> **Exercise instructions**
• A. Rewrite the stretch of the forum thread on confidence intervals for g* from "Which values in" through "R for the Noncentral t Distribution.", replacing "CI endpoints" with "confidence interval endpoints".
• B. Write what comes next in the forum thread on confidence intervals for g*, starting after its last line.

> **Page extract**
===============

Which values in Figure 1 are different? Both d* and g* values and CI endpoints?
Charles
I get the same d* and g*. The CI endpoints are different for mine. I am using qt() in R for the Noncentral t Distribution.
ncp.star.low and ncp.star.up (and consequently g.star.low and g.star.up) is where we differ.
I looked at the function that Delacre, et al. (2021) wrote and it does not have qt() in it for the Noncentral t Distribution. I think they wrote their own function to calculate it. I reached out to Delacre this morning and hope to hear back.
This is what my function outputs:
g.star
0.8803999
g.star.low
0.06509529
g.star.up
2.081158
ncp.star
2.113863
ncp.star.low
0.1562955
ncp.star.up
4.996914
d.star
0.9453482
df.star
11.20841
J (bias correction using gamma function – your g multiplier)
0.9312969
m
5.604207
using q() from R and nct.ppf() from Python, I got the same for the Noncentral t
Below is the code for Python:
from scipy.stats import nct
nct.ppf(0.025, df=11.20841, nc=2.113863)
0.1562955
Looks like we get the same values for the noncentral t distirbution, although I don’t know what the value of 0.1562955 represents.
Charles
Christian,
I wonder what approach Delacre is using. Have you heard back from him?

===============

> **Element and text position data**
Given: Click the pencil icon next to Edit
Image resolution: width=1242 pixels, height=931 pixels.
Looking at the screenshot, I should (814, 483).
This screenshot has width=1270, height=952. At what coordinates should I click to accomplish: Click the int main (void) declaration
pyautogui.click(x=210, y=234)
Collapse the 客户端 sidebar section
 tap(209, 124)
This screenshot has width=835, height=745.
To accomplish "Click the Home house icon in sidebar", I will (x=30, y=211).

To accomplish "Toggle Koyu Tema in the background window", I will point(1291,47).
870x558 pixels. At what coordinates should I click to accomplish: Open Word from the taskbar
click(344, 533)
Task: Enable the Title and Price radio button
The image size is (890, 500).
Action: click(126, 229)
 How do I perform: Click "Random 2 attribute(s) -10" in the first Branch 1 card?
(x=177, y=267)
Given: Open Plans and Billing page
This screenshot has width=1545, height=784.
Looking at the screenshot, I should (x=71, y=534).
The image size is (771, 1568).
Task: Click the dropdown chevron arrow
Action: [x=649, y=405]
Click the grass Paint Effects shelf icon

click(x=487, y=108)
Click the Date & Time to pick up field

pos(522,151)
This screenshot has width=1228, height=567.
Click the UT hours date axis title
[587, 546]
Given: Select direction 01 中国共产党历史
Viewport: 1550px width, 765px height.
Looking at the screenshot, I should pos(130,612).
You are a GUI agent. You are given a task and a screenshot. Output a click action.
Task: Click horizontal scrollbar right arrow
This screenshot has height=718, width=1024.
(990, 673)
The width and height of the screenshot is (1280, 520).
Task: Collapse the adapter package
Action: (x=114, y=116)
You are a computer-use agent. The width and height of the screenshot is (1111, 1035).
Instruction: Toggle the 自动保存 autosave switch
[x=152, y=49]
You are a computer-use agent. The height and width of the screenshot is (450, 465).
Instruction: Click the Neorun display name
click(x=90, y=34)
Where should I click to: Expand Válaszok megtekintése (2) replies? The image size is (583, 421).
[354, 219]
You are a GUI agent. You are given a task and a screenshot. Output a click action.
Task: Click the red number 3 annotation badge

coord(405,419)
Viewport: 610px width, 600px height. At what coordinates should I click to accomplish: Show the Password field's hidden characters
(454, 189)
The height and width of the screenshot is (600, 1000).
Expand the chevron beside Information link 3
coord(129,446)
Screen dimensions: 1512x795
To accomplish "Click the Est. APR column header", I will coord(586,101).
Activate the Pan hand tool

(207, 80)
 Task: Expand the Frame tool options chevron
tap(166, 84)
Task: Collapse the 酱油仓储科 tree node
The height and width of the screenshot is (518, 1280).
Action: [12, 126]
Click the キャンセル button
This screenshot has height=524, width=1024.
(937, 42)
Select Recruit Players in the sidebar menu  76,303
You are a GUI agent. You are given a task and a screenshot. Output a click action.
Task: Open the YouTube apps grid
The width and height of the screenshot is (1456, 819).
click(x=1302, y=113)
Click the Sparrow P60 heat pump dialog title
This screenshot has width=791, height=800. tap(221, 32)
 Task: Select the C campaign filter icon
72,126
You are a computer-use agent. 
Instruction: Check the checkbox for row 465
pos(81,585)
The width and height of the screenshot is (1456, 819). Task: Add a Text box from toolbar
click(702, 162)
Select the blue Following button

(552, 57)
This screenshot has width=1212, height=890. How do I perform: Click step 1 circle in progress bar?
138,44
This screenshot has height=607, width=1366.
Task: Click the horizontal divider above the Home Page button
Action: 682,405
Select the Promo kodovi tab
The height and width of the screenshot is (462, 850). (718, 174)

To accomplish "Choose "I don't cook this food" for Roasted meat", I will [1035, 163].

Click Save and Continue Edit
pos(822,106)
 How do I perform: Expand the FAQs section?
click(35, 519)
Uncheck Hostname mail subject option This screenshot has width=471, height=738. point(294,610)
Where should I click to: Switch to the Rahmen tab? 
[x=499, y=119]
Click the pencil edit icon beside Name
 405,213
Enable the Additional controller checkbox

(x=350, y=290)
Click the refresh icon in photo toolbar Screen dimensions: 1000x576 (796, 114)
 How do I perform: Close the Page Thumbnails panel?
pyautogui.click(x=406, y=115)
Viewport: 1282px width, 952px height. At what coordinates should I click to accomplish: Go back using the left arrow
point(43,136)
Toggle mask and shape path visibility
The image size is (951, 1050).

===============

> **Outputs in order**
• A.
Which values in Figure 1 are different? Both d* and g* values and confidence interval endpoints?
Charles
I get the same d* and g*. The confidence interval endpoints are different for mine. I am using qt() in R for the Noncentral t Distribution.

• B.
Charles
Marie Delacre responded that she was out of office for the month and to reach out to the others on the paper.
I get 0.1562955 for ncp*-lower.
It looks like your NT_NCP function returns -0.03013.
From what it appears to me, it comes down to the way we are calculating the Noncentral t Distribution. I have used functions in R, Python, and SAS to get 0.1562955 for the 2.5 percentile for the Noncentral t with an NCP = 2.113863 and DF = 11.20841.
I figured it out after reading Lecoutre B., (2007) Another look at the confidence intervals for the noncentral t distribution. I changed qt() to conf.limits.nct() from MBESS and now I get the same bounds as you and Marie. Thank you for your website and references!
Christian,
Thanks for the update.
Does this mean that the confidence interval reported on my site is correct?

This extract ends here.